LESA: Learnable LLM Layer Scaling-Up
Yifei Yang, Zouying Cao, Xinbei Ma, Yao Yao, Libo Qin, Zhi Chen, Hai Zhao
TL;DR
LESA addresses the prohibitive cost of training massive LLMs by replacing heuristic depth-scaling with a learnable approach. It uses SVD to reveal inter-layer patterns and trains a neural predictor to generate intermediate layers that are inserted between adjacent layers, yielding better initialization and faster convergence during continual pre-training. Empirical results show LESA outperforms baselines like LLaMA Pro and SOLAR across model sizes, domains, and knowledge tasks, with lower training cost. The approach offers a practical path to more efficient depth scaling-up and provides insights into inter-layer parameter patterns that could guide future model design.
Abstract
Training Large Language Models (LLMs) from scratch requires immense computational resources, making it prohibitively expensive. Model scaling-up offers a promising solution by leveraging the parameters of smaller models to create larger ones. However, existing depth scaling-up methods rely on empirical heuristic rules for layer duplication, which result in poorer initialization and slower convergence during continual pre-training. We propose \textbf{LESA}, a novel learnable method for depth scaling-up. By concatenating parameters from each layer and applying Singular Value Decomposition, we uncover latent patterns between layers, suggesting that inter-layer parameters can be learned. LESA uses a neural network to predict the parameters inserted between adjacent layers, enabling better initialization and faster training. Experiments show that LESA outperforms existing baselines, achieving superior performance with less than half the computational cost during continual pre-training. Extensive analyses demonstrate its effectiveness across different model sizes and tasks.

Listed entries:
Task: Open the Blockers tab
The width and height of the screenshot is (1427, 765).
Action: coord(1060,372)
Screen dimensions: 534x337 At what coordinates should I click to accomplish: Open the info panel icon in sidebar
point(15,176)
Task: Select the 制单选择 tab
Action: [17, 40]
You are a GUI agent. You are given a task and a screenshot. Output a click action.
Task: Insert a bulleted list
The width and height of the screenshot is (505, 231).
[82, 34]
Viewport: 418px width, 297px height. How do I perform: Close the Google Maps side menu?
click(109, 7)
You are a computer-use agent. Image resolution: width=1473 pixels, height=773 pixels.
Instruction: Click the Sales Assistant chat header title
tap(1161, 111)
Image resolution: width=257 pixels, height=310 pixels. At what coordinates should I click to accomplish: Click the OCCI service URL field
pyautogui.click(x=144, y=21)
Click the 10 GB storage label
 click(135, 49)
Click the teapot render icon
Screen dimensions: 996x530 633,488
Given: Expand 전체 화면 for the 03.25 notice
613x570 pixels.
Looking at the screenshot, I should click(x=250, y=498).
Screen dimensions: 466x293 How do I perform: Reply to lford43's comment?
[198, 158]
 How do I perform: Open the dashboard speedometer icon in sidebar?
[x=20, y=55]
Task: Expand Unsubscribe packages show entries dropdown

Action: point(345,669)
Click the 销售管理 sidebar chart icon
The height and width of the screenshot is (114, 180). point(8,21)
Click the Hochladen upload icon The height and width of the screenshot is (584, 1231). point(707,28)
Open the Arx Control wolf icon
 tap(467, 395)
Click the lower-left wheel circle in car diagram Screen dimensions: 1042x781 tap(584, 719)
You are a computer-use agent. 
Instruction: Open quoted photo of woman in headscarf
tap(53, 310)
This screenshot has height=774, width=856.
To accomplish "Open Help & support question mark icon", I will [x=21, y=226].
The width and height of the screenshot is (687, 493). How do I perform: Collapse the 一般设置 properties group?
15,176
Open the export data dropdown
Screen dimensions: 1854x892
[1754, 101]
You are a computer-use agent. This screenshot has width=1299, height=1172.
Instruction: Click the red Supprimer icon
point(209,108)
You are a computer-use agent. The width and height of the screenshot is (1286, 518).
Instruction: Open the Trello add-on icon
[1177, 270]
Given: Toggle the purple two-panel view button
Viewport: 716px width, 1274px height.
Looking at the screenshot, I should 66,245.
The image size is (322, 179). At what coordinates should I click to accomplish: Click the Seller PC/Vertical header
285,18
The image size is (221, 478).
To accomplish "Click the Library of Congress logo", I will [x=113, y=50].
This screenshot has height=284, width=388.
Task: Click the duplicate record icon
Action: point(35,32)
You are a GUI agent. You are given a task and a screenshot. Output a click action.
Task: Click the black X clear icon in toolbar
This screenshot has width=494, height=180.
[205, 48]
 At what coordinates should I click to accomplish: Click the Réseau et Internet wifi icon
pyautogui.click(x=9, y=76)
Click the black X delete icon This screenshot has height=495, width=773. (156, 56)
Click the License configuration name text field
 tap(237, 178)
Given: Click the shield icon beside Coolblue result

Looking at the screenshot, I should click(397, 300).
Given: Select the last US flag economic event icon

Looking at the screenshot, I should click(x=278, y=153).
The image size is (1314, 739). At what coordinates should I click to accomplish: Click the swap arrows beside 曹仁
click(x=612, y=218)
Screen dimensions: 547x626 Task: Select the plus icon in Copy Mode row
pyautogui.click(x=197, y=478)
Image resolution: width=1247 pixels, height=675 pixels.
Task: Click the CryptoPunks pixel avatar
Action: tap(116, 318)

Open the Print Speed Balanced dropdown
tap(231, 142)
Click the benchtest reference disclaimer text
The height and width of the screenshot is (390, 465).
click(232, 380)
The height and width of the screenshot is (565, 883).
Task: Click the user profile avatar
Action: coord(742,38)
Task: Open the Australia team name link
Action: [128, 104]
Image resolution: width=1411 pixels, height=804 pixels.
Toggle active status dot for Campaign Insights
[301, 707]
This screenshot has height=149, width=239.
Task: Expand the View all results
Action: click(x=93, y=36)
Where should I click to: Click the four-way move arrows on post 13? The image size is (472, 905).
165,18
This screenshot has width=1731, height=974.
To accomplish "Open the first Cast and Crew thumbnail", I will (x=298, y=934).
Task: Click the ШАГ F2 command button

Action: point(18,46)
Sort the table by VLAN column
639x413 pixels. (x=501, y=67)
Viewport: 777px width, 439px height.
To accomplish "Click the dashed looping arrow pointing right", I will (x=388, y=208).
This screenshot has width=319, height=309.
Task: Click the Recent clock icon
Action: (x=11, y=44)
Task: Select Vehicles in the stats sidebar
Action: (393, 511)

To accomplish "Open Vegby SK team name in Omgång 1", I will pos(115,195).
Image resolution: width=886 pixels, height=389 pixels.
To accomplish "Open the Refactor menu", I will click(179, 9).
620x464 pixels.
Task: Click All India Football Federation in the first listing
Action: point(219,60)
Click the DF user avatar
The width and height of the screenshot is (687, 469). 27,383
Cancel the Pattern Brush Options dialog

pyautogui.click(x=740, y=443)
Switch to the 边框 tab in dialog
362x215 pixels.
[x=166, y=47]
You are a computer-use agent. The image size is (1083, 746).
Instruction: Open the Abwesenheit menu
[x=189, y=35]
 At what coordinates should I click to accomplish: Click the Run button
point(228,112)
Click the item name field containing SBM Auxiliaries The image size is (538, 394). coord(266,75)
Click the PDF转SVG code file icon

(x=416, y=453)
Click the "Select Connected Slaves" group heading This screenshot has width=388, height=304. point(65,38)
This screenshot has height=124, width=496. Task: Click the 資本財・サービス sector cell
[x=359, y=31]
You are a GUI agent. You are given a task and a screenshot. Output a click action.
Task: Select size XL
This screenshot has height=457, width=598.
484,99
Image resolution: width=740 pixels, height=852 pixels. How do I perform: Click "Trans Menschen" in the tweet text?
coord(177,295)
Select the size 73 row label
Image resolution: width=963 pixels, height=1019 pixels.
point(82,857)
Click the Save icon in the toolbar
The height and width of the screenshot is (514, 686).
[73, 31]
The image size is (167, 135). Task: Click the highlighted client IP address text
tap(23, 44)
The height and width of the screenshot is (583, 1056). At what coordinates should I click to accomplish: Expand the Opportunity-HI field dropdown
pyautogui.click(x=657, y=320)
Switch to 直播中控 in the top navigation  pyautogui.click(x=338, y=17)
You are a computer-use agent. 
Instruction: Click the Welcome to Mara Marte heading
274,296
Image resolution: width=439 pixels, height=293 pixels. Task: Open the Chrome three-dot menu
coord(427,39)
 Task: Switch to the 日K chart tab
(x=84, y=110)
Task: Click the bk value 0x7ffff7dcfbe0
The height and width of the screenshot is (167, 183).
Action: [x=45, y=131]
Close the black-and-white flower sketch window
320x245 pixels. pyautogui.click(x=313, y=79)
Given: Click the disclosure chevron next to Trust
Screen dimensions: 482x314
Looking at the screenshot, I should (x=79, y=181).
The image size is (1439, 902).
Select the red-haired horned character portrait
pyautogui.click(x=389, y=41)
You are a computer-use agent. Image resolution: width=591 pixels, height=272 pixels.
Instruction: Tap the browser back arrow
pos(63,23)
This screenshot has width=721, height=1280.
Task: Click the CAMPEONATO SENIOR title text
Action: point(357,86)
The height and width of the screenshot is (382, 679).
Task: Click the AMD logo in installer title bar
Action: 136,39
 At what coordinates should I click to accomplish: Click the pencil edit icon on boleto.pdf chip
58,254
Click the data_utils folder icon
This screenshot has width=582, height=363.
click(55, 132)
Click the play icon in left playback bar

Work request A: Pull from the LESA text the passage that begins with the words "LESA: Learnable LLM" and stops after the words "future model design.".
Work request B: According to the LESA text, what technique is applied to the concatenated layer parameters to uncover latent patterns between layers?

Expected output A:
LESA: Learnable LLM Layer Scaling-Up
Yifei Yang, Zouying Cao, Xinbei Ma, Yao Yao, Libo Qin, Zhi Chen, Hai Zhao
TL;DR
LESA addresses the prohibitive cost of training massive LLMs by replacing heuristic depth-scaling with a learnable approach. It uses SVD to reveal inter-layer patterns and trains a neural predictor to generate intermediate layers that are inserted between adjacent layers, yielding better initialization and faster convergence during continual pre-training. Empirical results show LESA outperforms baselines like LLaMA Pro and SOLAR across model sizes, domains, and knowledge tasks, with lower training cost. The approach offers a practical path to more efficient depth scaling-up and provides insights into inter-layer parameter patterns that could guide future model design.

Expected output B: Singular Value Decomposition (SVD).